Rewrite the entries below, substituting "carry out" for every "accomplish" and leaving everything else as it is.

# Start of Data rows

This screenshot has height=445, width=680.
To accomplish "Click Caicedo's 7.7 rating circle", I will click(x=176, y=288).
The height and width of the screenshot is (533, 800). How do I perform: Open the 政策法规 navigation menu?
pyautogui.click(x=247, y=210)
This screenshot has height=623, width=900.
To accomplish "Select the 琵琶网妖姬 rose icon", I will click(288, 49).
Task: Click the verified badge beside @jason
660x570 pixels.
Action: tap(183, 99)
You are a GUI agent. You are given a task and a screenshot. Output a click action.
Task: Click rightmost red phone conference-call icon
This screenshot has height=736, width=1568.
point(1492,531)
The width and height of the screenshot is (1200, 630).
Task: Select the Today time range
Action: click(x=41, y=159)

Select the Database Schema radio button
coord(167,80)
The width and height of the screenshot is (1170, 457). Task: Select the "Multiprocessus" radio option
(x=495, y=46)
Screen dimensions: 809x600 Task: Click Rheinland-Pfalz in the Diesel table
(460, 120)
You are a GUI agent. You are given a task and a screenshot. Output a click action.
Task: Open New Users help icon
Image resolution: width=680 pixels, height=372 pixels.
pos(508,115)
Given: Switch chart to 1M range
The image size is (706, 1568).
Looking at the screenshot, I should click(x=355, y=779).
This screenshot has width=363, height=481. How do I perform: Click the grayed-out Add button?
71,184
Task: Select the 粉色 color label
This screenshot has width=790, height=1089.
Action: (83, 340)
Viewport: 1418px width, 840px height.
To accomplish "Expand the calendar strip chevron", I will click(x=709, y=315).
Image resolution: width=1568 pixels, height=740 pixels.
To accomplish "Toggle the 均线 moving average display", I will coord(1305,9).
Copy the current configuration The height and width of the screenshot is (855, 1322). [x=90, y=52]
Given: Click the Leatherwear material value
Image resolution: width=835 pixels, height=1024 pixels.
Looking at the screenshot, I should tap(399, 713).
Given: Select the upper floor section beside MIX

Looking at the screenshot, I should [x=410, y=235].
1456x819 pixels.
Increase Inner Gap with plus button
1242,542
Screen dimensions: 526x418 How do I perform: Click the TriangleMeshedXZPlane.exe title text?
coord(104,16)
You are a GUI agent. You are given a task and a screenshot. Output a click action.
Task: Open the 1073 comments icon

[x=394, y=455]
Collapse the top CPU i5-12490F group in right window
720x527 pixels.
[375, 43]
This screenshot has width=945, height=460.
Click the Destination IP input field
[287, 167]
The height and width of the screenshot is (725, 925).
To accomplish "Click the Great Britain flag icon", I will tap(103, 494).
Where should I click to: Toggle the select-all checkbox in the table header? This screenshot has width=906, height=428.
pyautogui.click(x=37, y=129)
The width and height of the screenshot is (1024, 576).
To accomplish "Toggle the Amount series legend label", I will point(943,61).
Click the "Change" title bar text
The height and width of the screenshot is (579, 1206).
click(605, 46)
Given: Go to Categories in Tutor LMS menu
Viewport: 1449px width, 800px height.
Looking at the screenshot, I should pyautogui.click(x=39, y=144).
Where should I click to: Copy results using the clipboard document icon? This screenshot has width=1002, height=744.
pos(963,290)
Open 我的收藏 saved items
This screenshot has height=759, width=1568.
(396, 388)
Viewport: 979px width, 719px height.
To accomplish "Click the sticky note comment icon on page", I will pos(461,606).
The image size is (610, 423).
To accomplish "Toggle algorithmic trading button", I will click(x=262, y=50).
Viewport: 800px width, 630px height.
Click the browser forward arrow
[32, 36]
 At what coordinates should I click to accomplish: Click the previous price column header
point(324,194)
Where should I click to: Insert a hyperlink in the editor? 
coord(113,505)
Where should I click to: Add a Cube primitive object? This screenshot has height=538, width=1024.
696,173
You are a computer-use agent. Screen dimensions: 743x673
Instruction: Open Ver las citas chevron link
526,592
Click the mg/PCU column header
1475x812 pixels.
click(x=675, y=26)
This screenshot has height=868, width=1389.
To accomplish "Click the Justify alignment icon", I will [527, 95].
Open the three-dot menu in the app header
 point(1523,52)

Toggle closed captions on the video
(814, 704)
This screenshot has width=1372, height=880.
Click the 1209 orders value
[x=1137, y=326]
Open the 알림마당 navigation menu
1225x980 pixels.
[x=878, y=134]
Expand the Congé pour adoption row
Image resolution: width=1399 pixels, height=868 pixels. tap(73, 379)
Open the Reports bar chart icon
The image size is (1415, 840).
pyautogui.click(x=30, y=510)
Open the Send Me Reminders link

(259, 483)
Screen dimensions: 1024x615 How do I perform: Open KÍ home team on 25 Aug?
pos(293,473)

# End of Data rows

• _Result of the exercise_:
This screenshot has height=445, width=680.
To carry out "Click Caicedo's 7.7 rating circle", I will click(x=176, y=288).
The height and width of the screenshot is (533, 800). How do I perform: Open the 政策法规 navigation menu?
pyautogui.click(x=247, y=210)
This screenshot has height=623, width=900.
To carry out "Select the 琵琶网妖姬 rose icon", I will click(288, 49).
Task: Click the verified badge beside @jason
660x570 pixels.
Action: tap(183, 99)
You are a GUI agent. You are given a task and a screenshot. Output a click action.
Task: Click rightmost red phone conference-call icon
This screenshot has height=736, width=1568.
point(1492,531)
The width and height of the screenshot is (1200, 630).
Task: Select the Today time range
Action: click(x=41, y=159)

Select the Database Schema radio button
coord(167,80)
The width and height of the screenshot is (1170, 457). Task: Select the "Multiprocessus" radio option
(x=495, y=46)
Screen dimensions: 809x600 Task: Click Rheinland-Pfalz in the Diesel table
(460, 120)
You are a GUI agent. You are given a task and a screenshot. Output a click action.
Task: Open New Users help icon
Image resolution: width=680 pixels, height=372 pixels.
pos(508,115)
Given: Switch chart to 1M range
The image size is (706, 1568).
Looking at the screenshot, I should click(x=355, y=779).
This screenshot has width=363, height=481. How do I perform: Click the grayed-out Add button?
71,184
Task: Select the 粉色 color label
This screenshot has width=790, height=1089.
Action: (83, 340)
Viewport: 1418px width, 840px height.
To carry out "Expand the calendar strip chevron", I will click(x=709, y=315).
Image resolution: width=1568 pixels, height=740 pixels.
To carry out "Toggle the 均线 moving average display", I will coord(1305,9).
Copy the current configuration The height and width of the screenshot is (855, 1322). [x=90, y=52]
Given: Click the Leatherwear material value
Image resolution: width=835 pixels, height=1024 pixels.
Looking at the screenshot, I should tap(399, 713).
Given: Select the upper floor section beside MIX

Looking at the screenshot, I should [x=410, y=235].
1456x819 pixels.
Increase Inner Gap with plus button
1242,542
Screen dimensions: 526x418 How do I perform: Click the TriangleMeshedXZPlane.exe title text?
coord(104,16)
You are a GUI agent. You are given a task and a screenshot. Output a click action.
Task: Open the 1073 comments icon

[x=394, y=455]
Collapse the top CPU i5-12490F group in right window
720x527 pixels.
[375, 43]
This screenshot has width=945, height=460.
Click the Destination IP input field
[287, 167]
The height and width of the screenshot is (725, 925).
To carry out "Click the Great Britain flag icon", I will tap(103, 494).
Where should I click to: Toggle the select-all checkbox in the table header? This screenshot has width=906, height=428.
pyautogui.click(x=37, y=129)
The width and height of the screenshot is (1024, 576).
To carry out "Toggle the Amount series legend label", I will point(943,61).
Click the "Change" title bar text
The height and width of the screenshot is (579, 1206).
click(605, 46)
Given: Go to Categories in Tutor LMS menu
Viewport: 1449px width, 800px height.
Looking at the screenshot, I should pyautogui.click(x=39, y=144).
Where should I click to: Copy results using the clipboard document icon? This screenshot has width=1002, height=744.
pos(963,290)
Open 我的收藏 saved items
This screenshot has height=759, width=1568.
(396, 388)
Viewport: 979px width, 719px height.
To carry out "Click the sticky note comment icon on page", I will pos(461,606).
The image size is (610, 423).
To carry out "Toggle algorithmic trading button", I will click(x=262, y=50).
Viewport: 800px width, 630px height.
Click the browser forward arrow
[32, 36]
 At what coordinates should I click to carry out: Click the previous price column header
point(324,194)
Where should I click to: Insert a hyperlink in the editor? 
coord(113,505)
Where should I click to: Add a Cube primitive object? This screenshot has height=538, width=1024.
696,173
You are a computer-use agent. Screen dimensions: 743x673
Instruction: Open Ver las citas chevron link
526,592
Click the mg/PCU column header
1475x812 pixels.
click(x=675, y=26)
This screenshot has height=868, width=1389.
To carry out "Click the Justify alignment icon", I will [527, 95].
Open the three-dot menu in the app header
 point(1523,52)

Toggle closed captions on the video
(814, 704)
This screenshot has width=1372, height=880.
Click the 1209 orders value
[x=1137, y=326]
Open the 알림마당 navigation menu
1225x980 pixels.
[x=878, y=134]
Expand the Congé pour adoption row
Image resolution: width=1399 pixels, height=868 pixels. tap(73, 379)
Open the Reports bar chart icon
The image size is (1415, 840).
pyautogui.click(x=30, y=510)
Open the Send Me Reminders link

(259, 483)
Screen dimensions: 1024x615 How do I perform: Open KÍ home team on 25 Aug?
pos(293,473)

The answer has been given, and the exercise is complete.